Falafel is more commonly prepared with chickpeas; this falafel recipe is made with a combination of fava beans and chickpeas. Making falafel with fava beans is common in some Middle Eastern countries, and this recipe combines the two variations. 


  • 1 cup dried fava beans, peeled

  • 1/2 cup dried chickpeas, peeled

  • 1 medium onion, finely chopped

  • 2 tablespoons fresh parsley, finely chopped

  • 1 teaspoon salt

  • 1/4 teaspoon ground red pepper

  • 3/4 teaspoon cumin

  • 1 tablespoon baking powder

  • Oil, for frying

Steps to Make It

  1. Soak beans overnight in water. Drain and rinse. Preheat oil to 350 F. 2 inches of oil in a frying pan will suffice.
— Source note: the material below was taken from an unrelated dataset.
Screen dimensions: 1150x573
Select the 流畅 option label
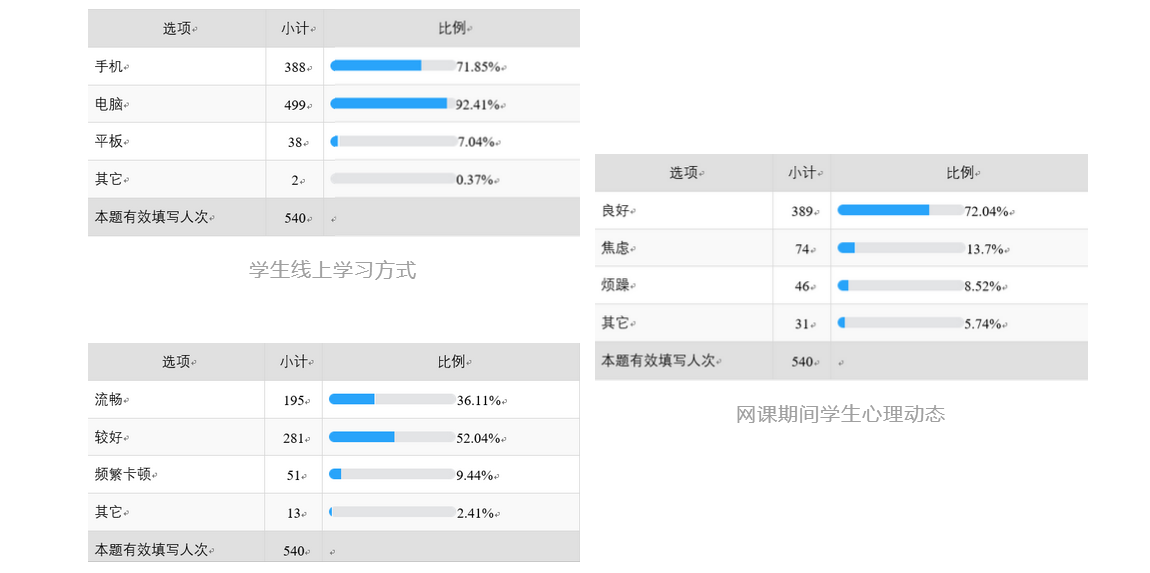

We prefer to use vegetable or canola oil, but olive oil can be used also.

  2. Place beans in food processor and blend. Add remaining ingredients to form a thick paste-like consistency. If too thick, add 1 tablespoon of water at a time until desired consistency.

  3. Remove falafel mixture from processor. Spoon falafel into hot oil by the tablespoon. Fry for about 2 minutes or until falafel is a golden brown color. Serve falafel by itself, or with hot pita bread with veggies, hummus, or tahini sauce.